### Extracted data
◆ ◆ ◆ ◆ ◆ ◆ ◆
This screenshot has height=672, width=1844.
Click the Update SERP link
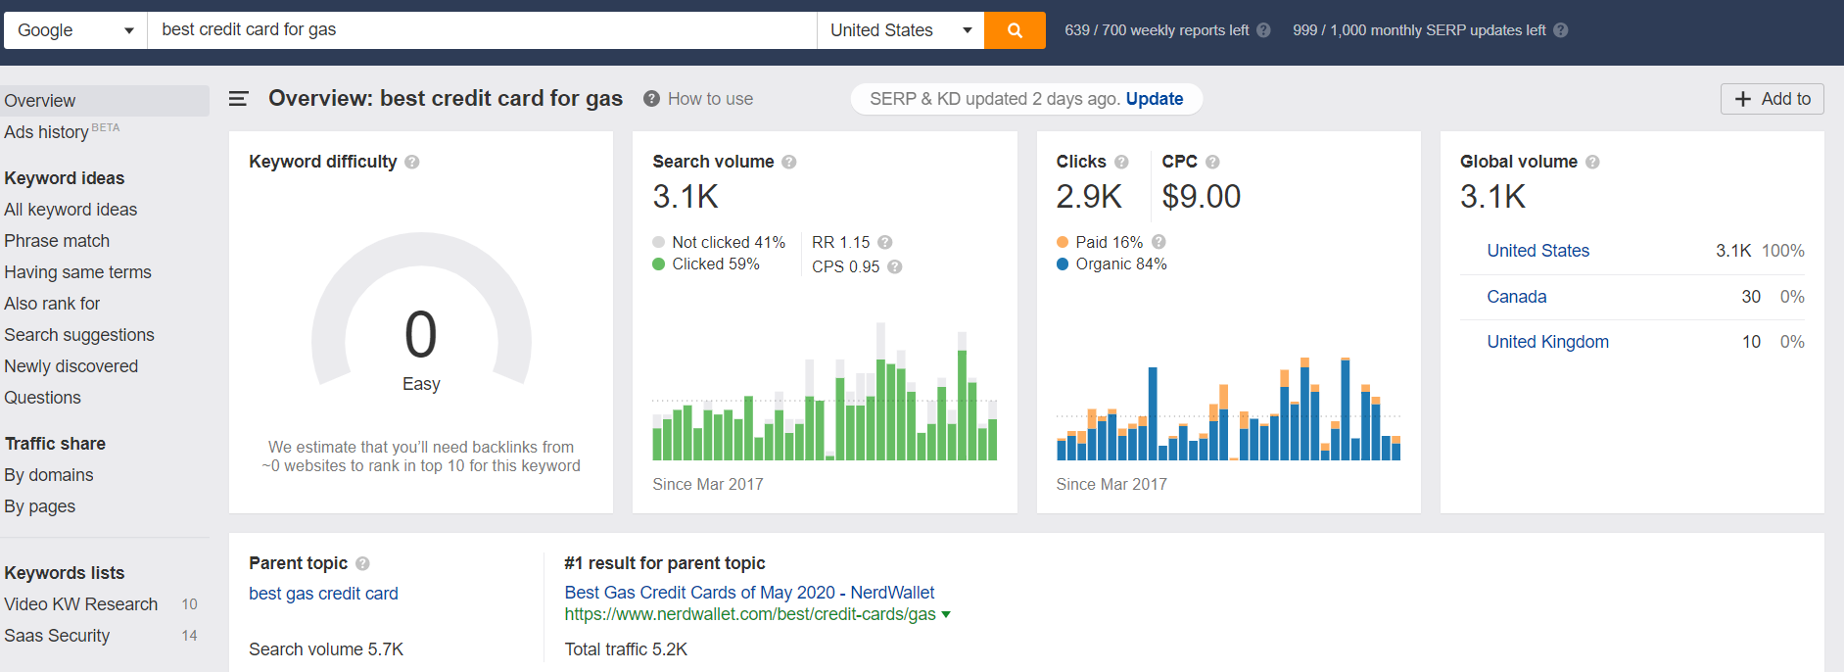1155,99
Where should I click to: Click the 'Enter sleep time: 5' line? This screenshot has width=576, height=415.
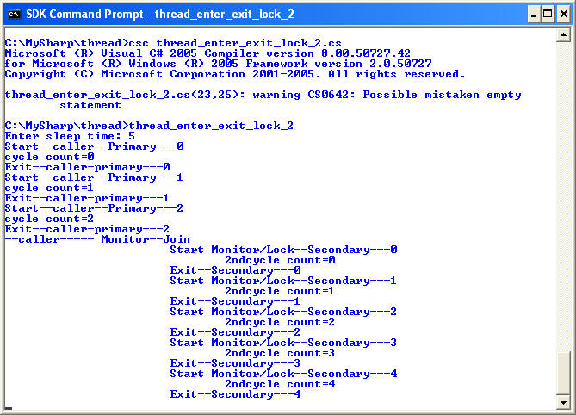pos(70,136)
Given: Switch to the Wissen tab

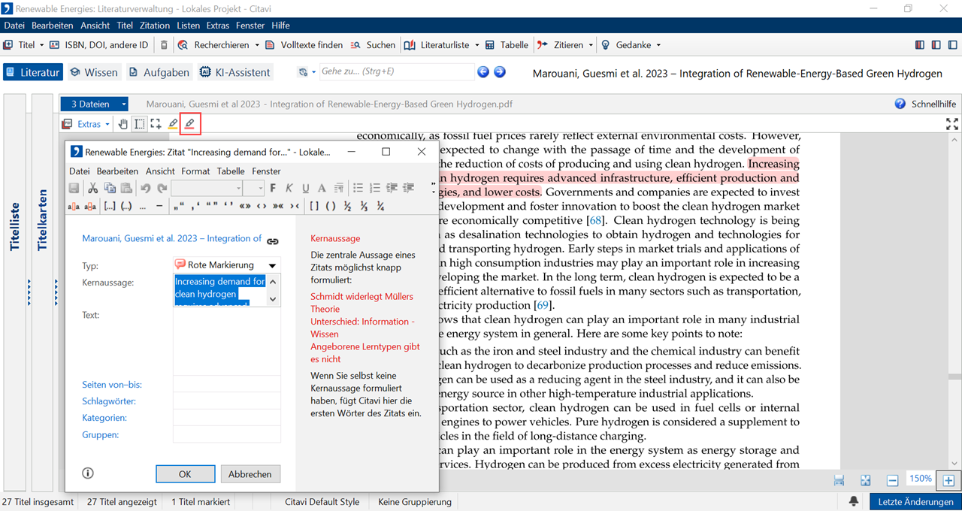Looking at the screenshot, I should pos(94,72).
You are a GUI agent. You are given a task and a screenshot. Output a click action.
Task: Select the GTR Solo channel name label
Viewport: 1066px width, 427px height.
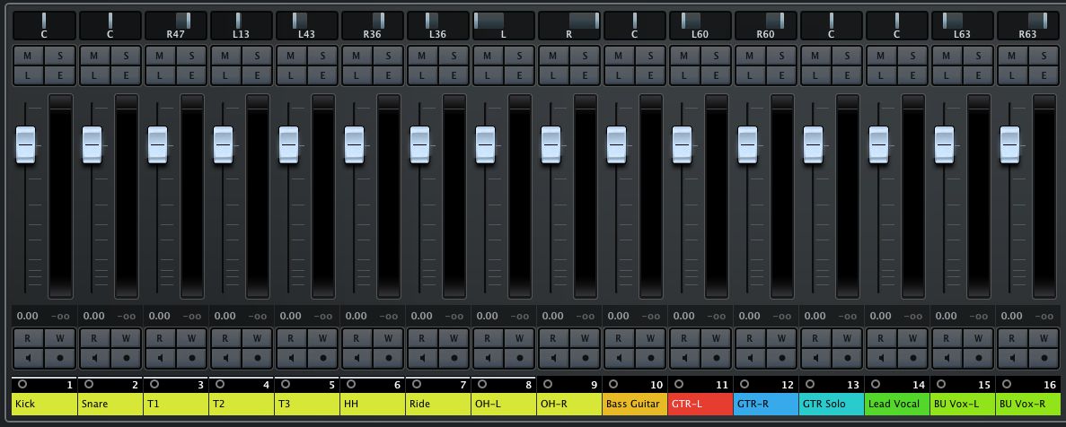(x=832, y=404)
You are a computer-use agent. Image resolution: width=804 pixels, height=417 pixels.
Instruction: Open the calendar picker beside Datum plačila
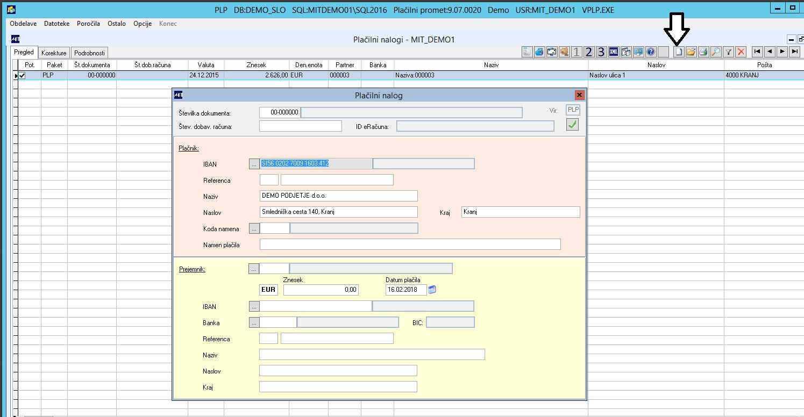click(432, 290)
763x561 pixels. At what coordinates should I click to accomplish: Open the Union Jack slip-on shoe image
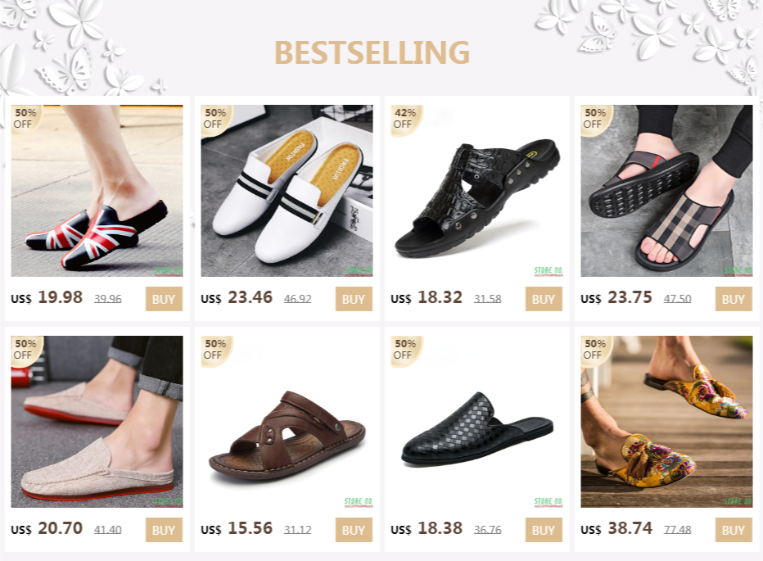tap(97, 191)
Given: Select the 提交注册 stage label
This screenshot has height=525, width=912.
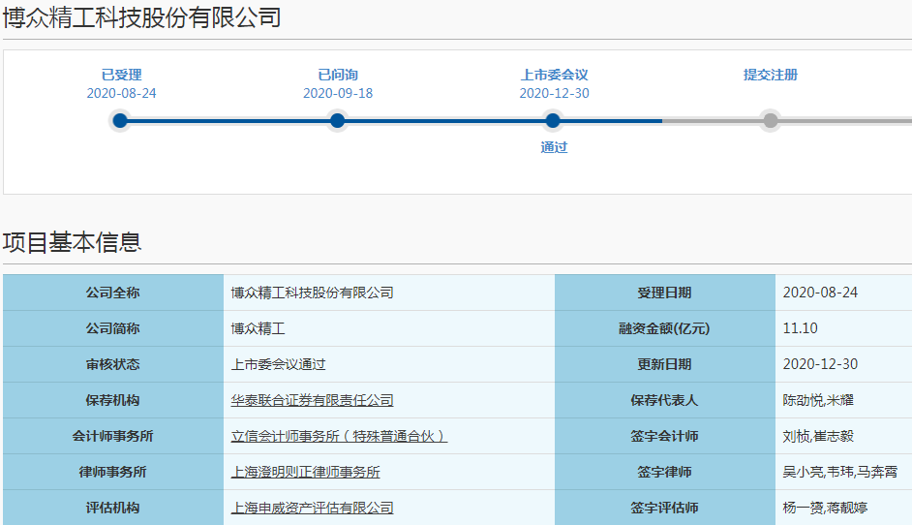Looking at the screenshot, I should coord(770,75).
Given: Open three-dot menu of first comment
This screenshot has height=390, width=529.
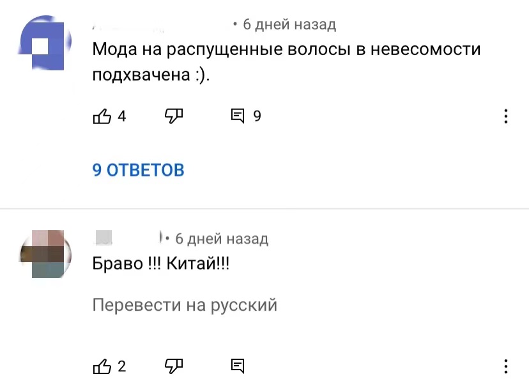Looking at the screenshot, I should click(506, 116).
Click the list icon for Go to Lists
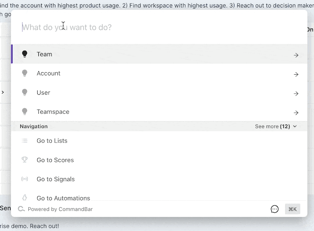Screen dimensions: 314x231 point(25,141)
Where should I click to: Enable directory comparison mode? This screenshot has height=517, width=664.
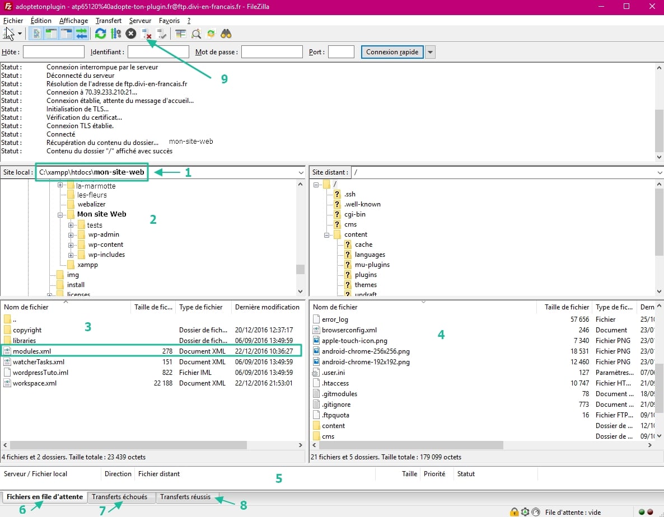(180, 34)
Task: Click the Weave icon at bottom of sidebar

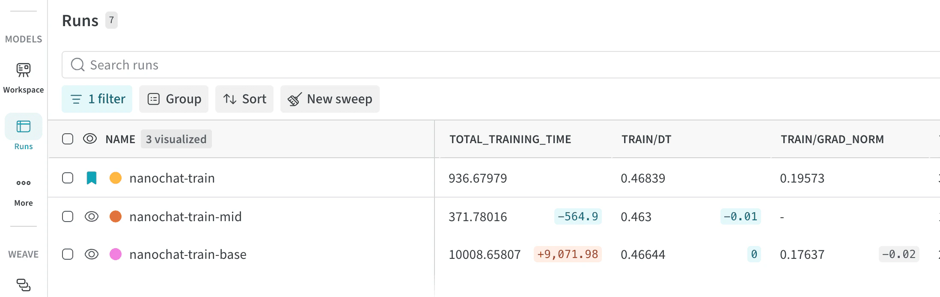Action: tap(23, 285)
◆ ◆ ◆ ◆ ◆ ◆ ◆
### Problem statement
Take the records above from their first line through the line with "Given: Select the 提交注册 stage label" and set those lines down word for word, minus the pictures.

### Answer to the exercise
This screenshot has height=672, width=1844.
Click the Update SERP link
1155,99
Where should I click to: Click the 'Enter sleep time: 5' line? This screenshot has width=576, height=415.
pos(70,136)
Given: Switch to the Wissen tab

Looking at the screenshot, I should pos(94,72).
You are a GUI agent. You are given a task and a screenshot. Output a click action.
Task: Select the GTR Solo channel name label
Viewport: 1066px width, 427px height.
(x=832, y=404)
You are a computer-use agent. Image resolution: width=804 pixels, height=417 pixels.
Instruction: Open the calendar picker beside Datum plačila
click(432, 290)
763x561 pixels. At what coordinates should I click to accomplish: Open the Union Jack slip-on shoe image
tap(97, 191)
Given: Select the 提交注册 stage label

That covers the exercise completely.